Sunday’s vote was originally planned for May but was delayed amid bitter political wrangling.
Mr Trzaskowski, a former European Parliament politician who jumped into the race late, had vowed to protect the country’s democratic values and unite the divided society, while preserving the popular welfare policies. He represented the centrist opposition Civic Platform party, which was in power in from 2007 to 2015.
As the race became tighter in recent weeks, Mr Duda turned further to the right in search of votes. He seized on gay rights as a key theme, denouncing the LGBT rights movement as an “ideology” worse than communism.
Mr Trzaskowski, as Warsaw mayor, had signed a tolerance declaration for LGBT people which triggered a nationwide backlash last year. The ruling party has often denounced LGBT rights as a foreign import that threatens Polish identity.

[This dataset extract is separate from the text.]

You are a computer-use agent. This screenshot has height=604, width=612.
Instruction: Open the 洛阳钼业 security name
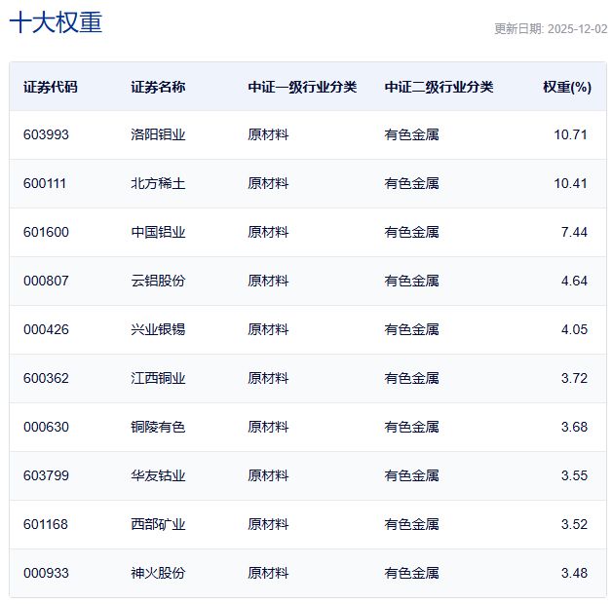point(158,134)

The EU has denounced the anti-gay rhetoric and some EU officials have called for funding to be denied to communities that declared themselves to be “LGBT free” – mostly a symbolic gesture with no legal meaning but which has triggered fear for gays and lesbians.
Mr Duda’s campaign also cast Mr Trzaskowski as someone who would sell out Polish families to Jewish interests, tapping into old anti-Semitic tropes in a country that was home to Europe’s largest Jewish community before it was decimated by Germany in the Holocaust.
Powerful ruling party leader Jaroslaw Kaczynski seized on Mr Trzaskowski having said in the past that Poland should still discuss Jewish demands to be compensated for pre-Second World War property that was seized from them.
Mr Kaczynski said it made one question whether Mr Trzaskowski really had a “Polish soul” and a “Polish heart”.
Mr Duda also lashed out at a German correspondent and a partly German-owned tabloid for their coverage, alleging that there had been “a German attack in these elections”.
The Foreign Ministry last week also summoned Germany’s top diplomat to complain about the coverage, while Angela Merkel’s government insisted it was not seeking to influence the elections or the work of a free press.